# How to complete this task
Wherever a line of the records contains "arrow", copy that line.
--------
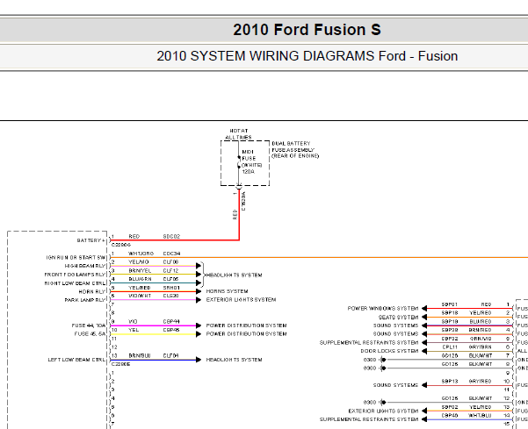The width and height of the screenshot is (528, 429).
Task: Select the 2010 SYSTEM WIRING DIAGRAMS subtitle
Action: pos(307,56)

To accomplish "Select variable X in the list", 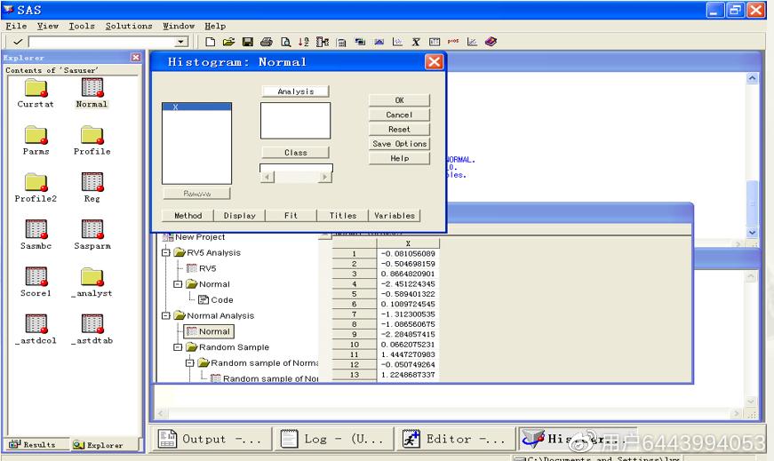I will (x=196, y=107).
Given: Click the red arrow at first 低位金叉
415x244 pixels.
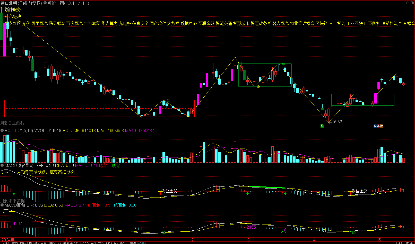Looking at the screenshot, I should (x=160, y=193).
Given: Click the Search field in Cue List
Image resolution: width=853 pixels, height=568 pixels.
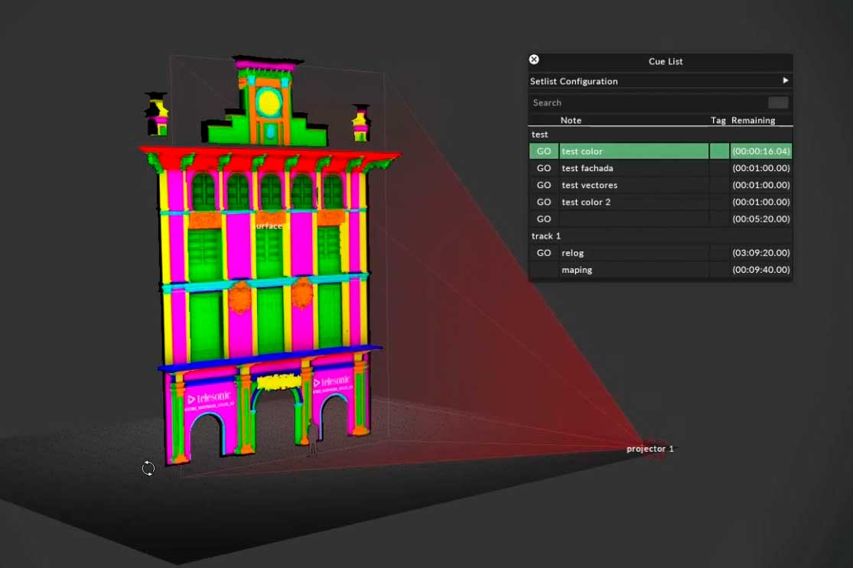Looking at the screenshot, I should coord(646,102).
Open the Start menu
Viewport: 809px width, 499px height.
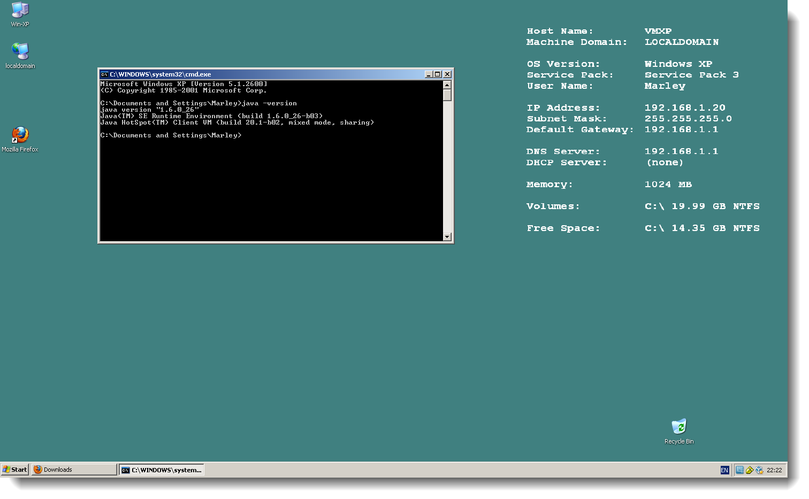tap(14, 469)
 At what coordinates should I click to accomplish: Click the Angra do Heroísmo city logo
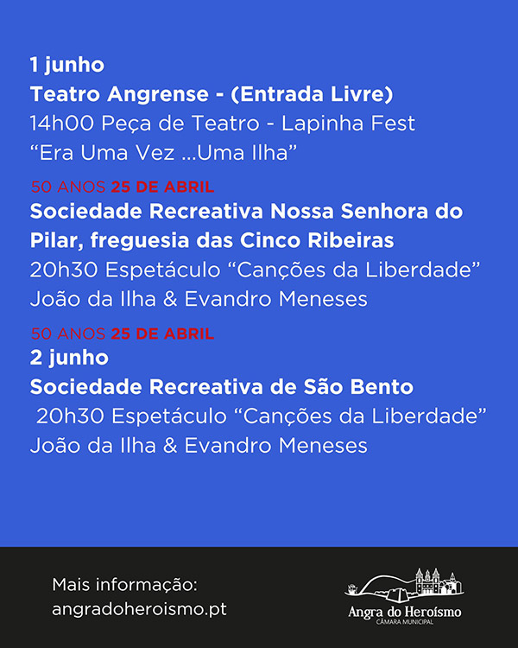[x=404, y=596]
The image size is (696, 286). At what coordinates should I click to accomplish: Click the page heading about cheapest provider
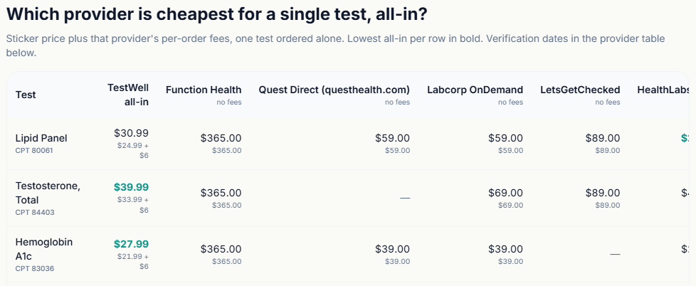point(217,15)
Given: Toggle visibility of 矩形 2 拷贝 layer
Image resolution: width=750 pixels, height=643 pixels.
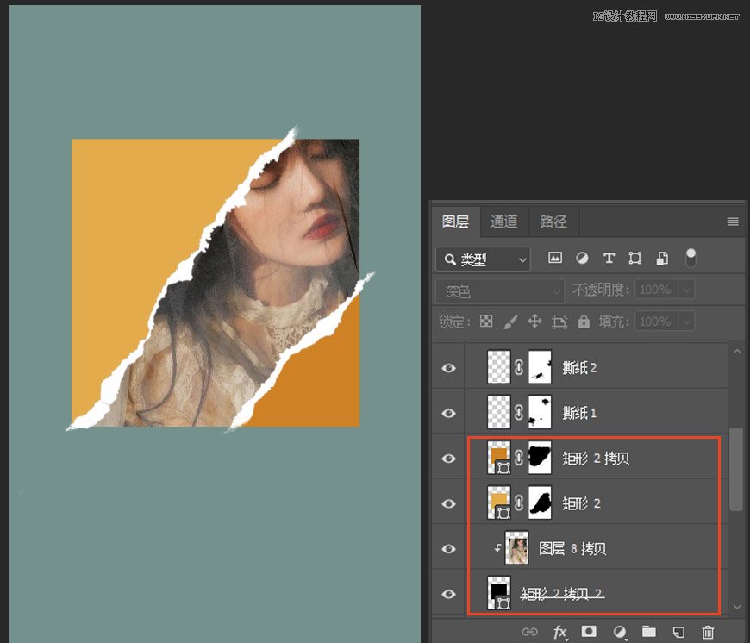Looking at the screenshot, I should tap(448, 458).
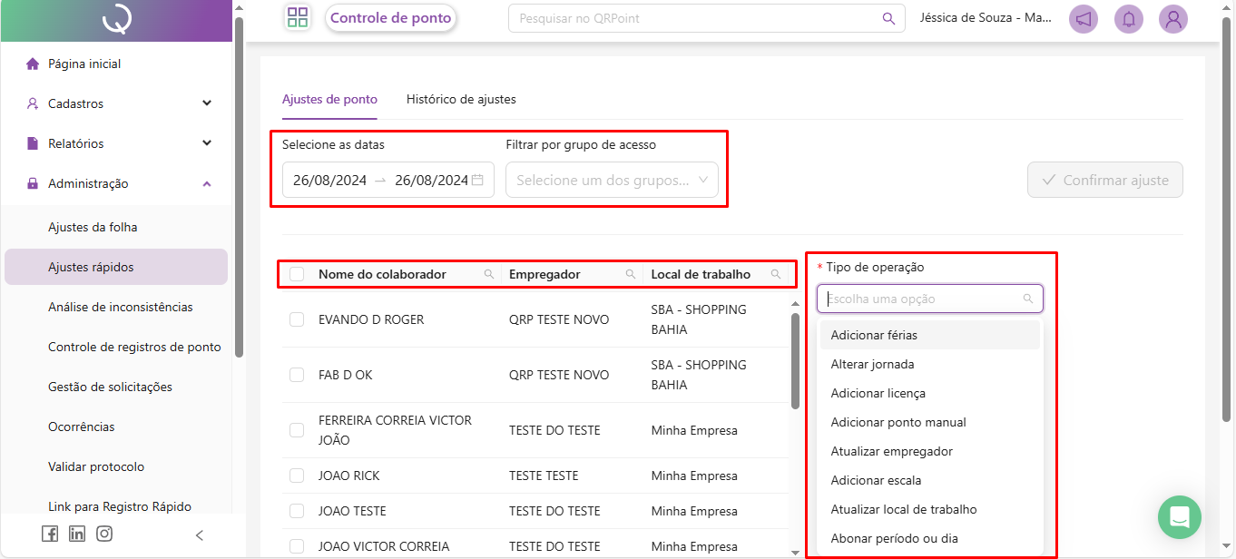This screenshot has width=1236, height=559.
Task: Click the Pesquisar no QRPoint search field
Action: tap(694, 18)
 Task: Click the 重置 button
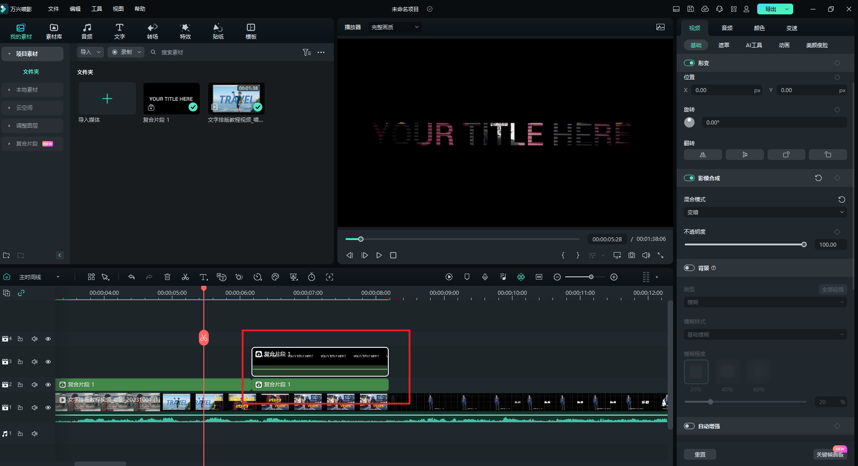pyautogui.click(x=700, y=454)
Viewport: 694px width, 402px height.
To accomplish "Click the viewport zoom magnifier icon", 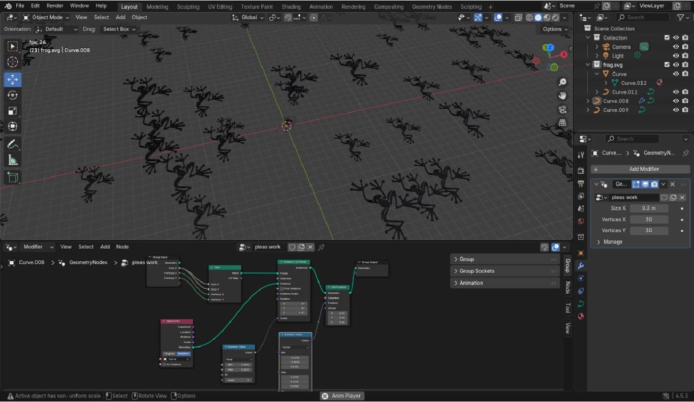I will pyautogui.click(x=562, y=82).
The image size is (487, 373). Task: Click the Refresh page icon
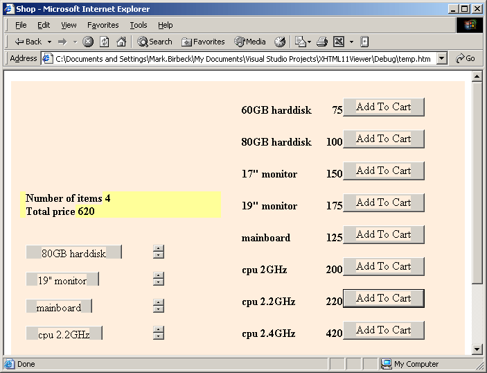click(105, 42)
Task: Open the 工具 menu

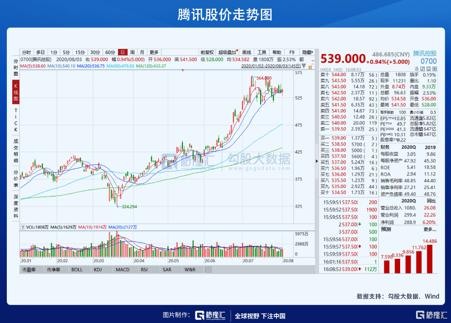Action: pyautogui.click(x=262, y=52)
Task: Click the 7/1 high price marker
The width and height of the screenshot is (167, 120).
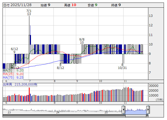Action: click(29, 13)

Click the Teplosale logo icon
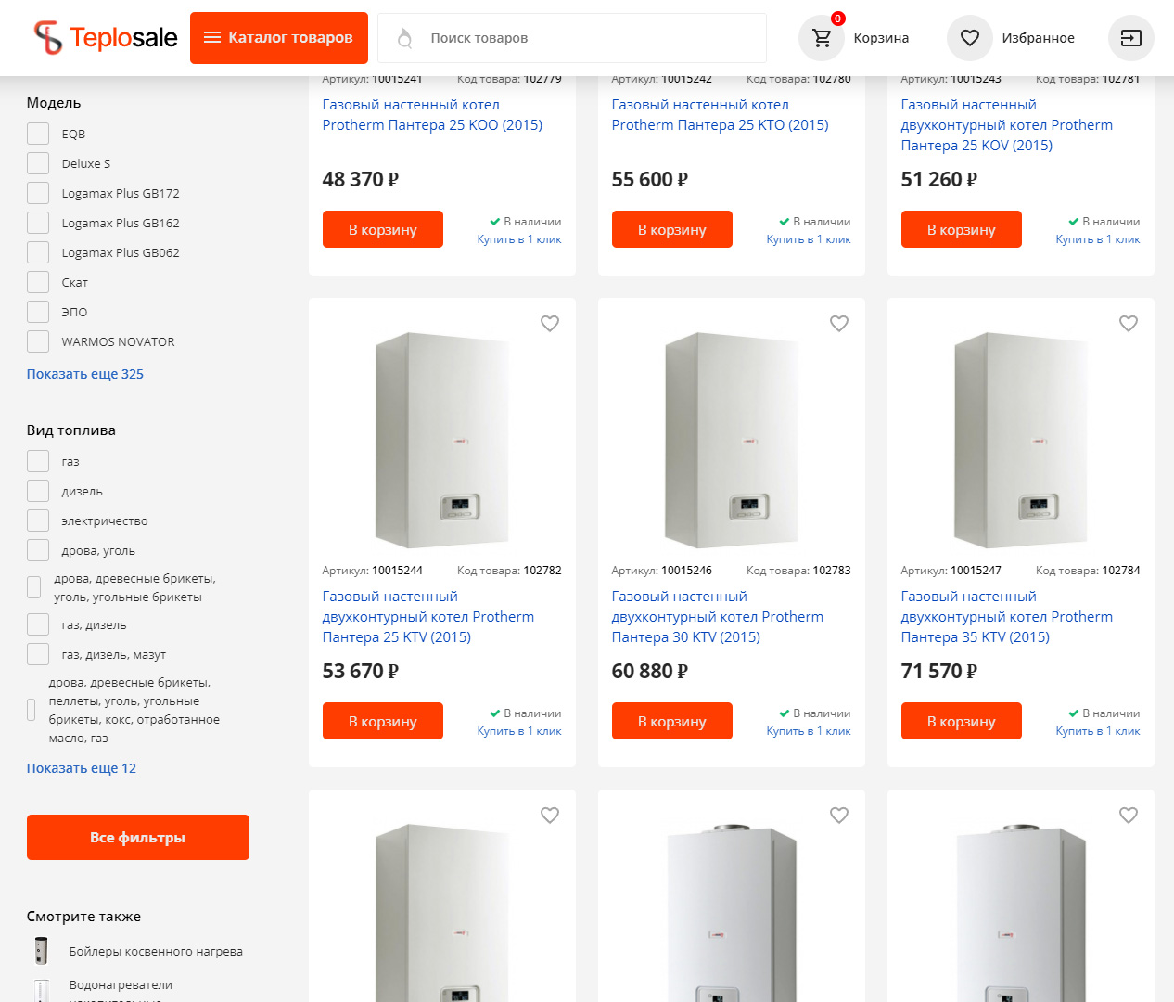(48, 38)
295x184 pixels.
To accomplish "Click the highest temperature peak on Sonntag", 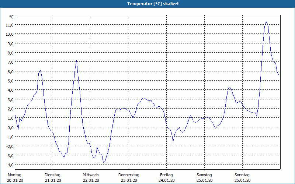I will point(266,22).
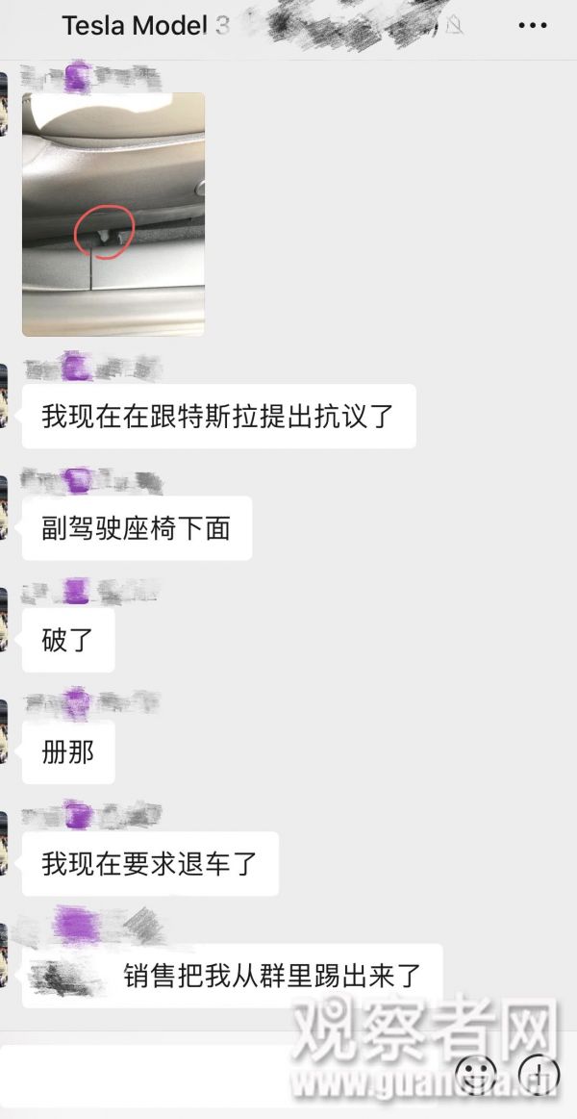
Task: Tap the avatar beside the '破了' message
Action: click(x=4, y=620)
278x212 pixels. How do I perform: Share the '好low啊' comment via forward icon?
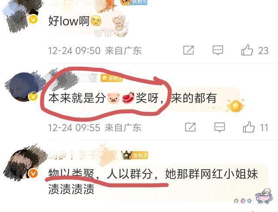[189, 50]
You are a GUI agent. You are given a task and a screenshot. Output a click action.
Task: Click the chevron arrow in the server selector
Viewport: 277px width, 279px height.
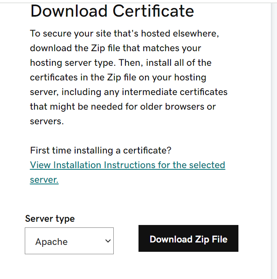108,241
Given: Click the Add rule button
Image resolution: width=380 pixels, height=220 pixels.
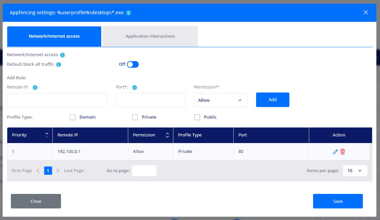Looking at the screenshot, I should point(273,100).
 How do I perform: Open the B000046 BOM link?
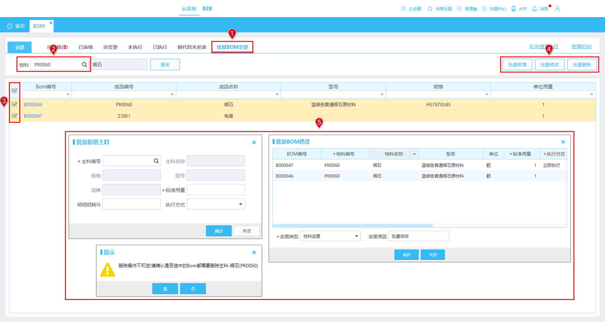[x=33, y=105]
--------
# Answer for this exercise
Given: Click the red arrow at first 低位金叉
Task: Click the chevron arrow in the server selector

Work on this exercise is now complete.